Lastly, there was lots of talk about cost and even the ACA (aka Obamacare), but none about Medicaid. In the often bizarre and always bewildering world of American health care, families are often hung out to dry. Kids are often yanked out of treatment at all levels because, for example, an insurance plan suddenly deems further treatment not “medically necessary.” Often this occurs far too early for them to function well at an outpatient level of care. In our experience, insurance companies hire consulting “doctors” – frankly, I hesitate even to acknowledge them as such and have written on this subject before – whose sole purpose appears to be to limit access to care while pretending to “lower costs.” Lower costs for whom? Certainly not for consumers, who face relentlessly increasing premiums and out-of-pocket costs. This insurance denial is one of the main reasons that parents wind up spending huge amounts of money despite having insurance benefits. In my opinion, the story of the greed of the insurance companies is the one that needs to be told, not one that strongly suggests greed on the part of residential care providers.
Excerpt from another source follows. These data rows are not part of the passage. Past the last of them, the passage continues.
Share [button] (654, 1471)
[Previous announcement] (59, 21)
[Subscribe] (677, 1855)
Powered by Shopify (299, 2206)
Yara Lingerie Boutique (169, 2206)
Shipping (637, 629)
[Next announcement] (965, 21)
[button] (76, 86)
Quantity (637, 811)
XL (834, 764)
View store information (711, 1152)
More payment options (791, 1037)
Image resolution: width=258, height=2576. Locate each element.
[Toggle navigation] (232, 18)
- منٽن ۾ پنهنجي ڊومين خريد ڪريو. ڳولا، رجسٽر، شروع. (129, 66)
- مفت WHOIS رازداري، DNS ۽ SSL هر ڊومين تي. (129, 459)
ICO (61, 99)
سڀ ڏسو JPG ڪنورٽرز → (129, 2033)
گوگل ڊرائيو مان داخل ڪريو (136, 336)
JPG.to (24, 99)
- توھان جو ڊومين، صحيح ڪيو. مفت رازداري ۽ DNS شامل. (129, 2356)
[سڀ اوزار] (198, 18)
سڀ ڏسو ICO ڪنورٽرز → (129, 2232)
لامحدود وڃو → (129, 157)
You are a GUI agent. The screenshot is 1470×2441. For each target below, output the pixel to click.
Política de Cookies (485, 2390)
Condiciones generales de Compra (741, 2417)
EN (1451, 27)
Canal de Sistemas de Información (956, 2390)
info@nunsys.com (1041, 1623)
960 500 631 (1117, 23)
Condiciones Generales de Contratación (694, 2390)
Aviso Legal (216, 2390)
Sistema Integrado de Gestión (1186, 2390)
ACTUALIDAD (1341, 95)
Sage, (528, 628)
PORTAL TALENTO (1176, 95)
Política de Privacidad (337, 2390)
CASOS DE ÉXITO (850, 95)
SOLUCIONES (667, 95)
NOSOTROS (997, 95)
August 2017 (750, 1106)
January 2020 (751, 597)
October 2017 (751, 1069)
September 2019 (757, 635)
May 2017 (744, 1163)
But how about those kids whose insurance is through the state? The once widely held belief that AN was only seen in rich kids has been repeatedly debunked. We have patients in our programs from all walks of life and backgrounds. And how do they get help? If they are lucky to live in a state like Oregon they have some variety of Medicaid insurance. That should help, right? But no, because most of the residential centers who treat children do not accept Medicaid; when we have a severely ill child in our program who needs residential treatment, we have little choice about where to send them for care. Neither of the big centers with access to the best providers accept Oregon Medicaid plans, and we are left with “second choice” centers with less volume and less experience with medical care of children and teens, many operating along outdated lines for treatment of these brain disorders. This must change.